#### Records for this exercise ####

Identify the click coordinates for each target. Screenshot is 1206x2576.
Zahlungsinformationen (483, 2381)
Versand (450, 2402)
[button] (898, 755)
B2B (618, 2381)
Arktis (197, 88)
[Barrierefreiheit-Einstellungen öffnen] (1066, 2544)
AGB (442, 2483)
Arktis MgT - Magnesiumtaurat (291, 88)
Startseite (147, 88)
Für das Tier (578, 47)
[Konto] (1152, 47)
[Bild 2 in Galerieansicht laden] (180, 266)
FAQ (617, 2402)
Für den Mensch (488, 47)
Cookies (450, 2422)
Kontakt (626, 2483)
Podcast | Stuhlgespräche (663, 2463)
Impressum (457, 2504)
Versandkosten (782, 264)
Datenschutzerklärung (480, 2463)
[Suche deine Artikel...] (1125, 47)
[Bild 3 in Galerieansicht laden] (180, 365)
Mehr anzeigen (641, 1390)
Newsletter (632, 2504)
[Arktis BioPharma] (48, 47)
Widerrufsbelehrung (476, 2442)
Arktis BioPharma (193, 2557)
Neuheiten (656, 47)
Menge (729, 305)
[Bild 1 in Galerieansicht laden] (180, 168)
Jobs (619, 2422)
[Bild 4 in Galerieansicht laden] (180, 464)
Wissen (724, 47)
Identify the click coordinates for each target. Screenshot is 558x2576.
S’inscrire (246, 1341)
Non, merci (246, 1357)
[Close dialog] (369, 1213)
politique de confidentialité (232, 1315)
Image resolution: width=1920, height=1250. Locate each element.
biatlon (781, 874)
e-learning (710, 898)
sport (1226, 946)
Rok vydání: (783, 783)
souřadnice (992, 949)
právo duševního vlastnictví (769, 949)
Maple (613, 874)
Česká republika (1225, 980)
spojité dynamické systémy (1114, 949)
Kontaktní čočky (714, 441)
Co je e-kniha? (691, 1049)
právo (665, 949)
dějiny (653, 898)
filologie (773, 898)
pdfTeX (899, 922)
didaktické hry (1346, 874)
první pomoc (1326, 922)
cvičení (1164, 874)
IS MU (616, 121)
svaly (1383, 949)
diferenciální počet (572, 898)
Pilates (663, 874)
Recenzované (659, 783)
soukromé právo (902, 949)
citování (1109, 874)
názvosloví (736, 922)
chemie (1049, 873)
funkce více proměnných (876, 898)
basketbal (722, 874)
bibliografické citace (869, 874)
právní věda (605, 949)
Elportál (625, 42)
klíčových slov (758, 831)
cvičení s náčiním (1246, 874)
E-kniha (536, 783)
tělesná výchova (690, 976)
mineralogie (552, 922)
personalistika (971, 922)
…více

####

### Directions for this task
Would you please repeat the entire listing, line for line?

### Final answer
Identify the click coordinates for each target. Screenshot is 1206x2576.
Zahlungsinformationen (483, 2381)
Versand (450, 2402)
[button] (898, 755)
B2B (618, 2381)
Arktis (197, 88)
[Barrierefreiheit-Einstellungen öffnen] (1066, 2544)
AGB (442, 2483)
Arktis MgT - Magnesiumtaurat (291, 88)
Startseite (147, 88)
Für das Tier (578, 47)
[Konto] (1152, 47)
[Bild 2 in Galerieansicht laden] (180, 266)
FAQ (617, 2402)
Für den Mensch (488, 47)
Cookies (450, 2422)
Kontakt (626, 2483)
Podcast | Stuhlgespräche (663, 2463)
Impressum (457, 2504)
Versandkosten (782, 264)
Datenschutzerklärung (480, 2463)
[Suche deine Artikel...] (1125, 47)
[Bild 3 in Galerieansicht laden] (180, 365)
Mehr anzeigen (641, 1390)
Newsletter (632, 2504)
[Arktis BioPharma] (48, 47)
Widerrufsbelehrung (476, 2442)
Arktis BioPharma (193, 2557)
Neuheiten (656, 47)
Menge (729, 305)
[Bild 1 in Galerieansicht laden] (180, 168)
Jobs (619, 2422)
[Bild 4 in Galerieansicht laden] (180, 464)
Wissen (724, 47)
Identify the click coordinates for each target. Screenshot is 558x2576.
S’inscrire (246, 1341)
Non, merci (246, 1357)
[Close dialog] (369, 1213)
politique de confidentialité (232, 1315)
Image resolution: width=1920, height=1250. Locate each element.
biatlon (781, 874)
e-learning (710, 898)
sport (1226, 946)
Rok vydání: (783, 783)
souřadnice (992, 949)
právo duševního vlastnictví (769, 949)
Maple (613, 874)
Česká republika (1225, 980)
spojité dynamické systémy (1114, 949)
Kontaktní čočky (714, 441)
Co je e-kniha? (691, 1049)
právo (665, 949)
dějiny (653, 898)
filologie (773, 898)
pdfTeX (899, 922)
didaktické hry (1346, 874)
první pomoc (1326, 922)
cvičení (1164, 874)
IS MU (616, 121)
svaly (1383, 949)
diferenciální počet (572, 898)
Pilates (663, 874)
Recenzované (659, 783)
soukromé právo (902, 949)
citování (1109, 874)
názvosloví (736, 922)
chemie (1049, 873)
funkce více proměnných (876, 898)
basketbal (722, 874)
bibliografické citace (869, 874)
právní věda (605, 949)
Elportál (625, 42)
klíčových slov (758, 831)
cvičení s náčiním (1246, 874)
E-kniha (536, 783)
tělesná výchova (690, 976)
mineralogie (552, 922)
personalistika (971, 922)
…více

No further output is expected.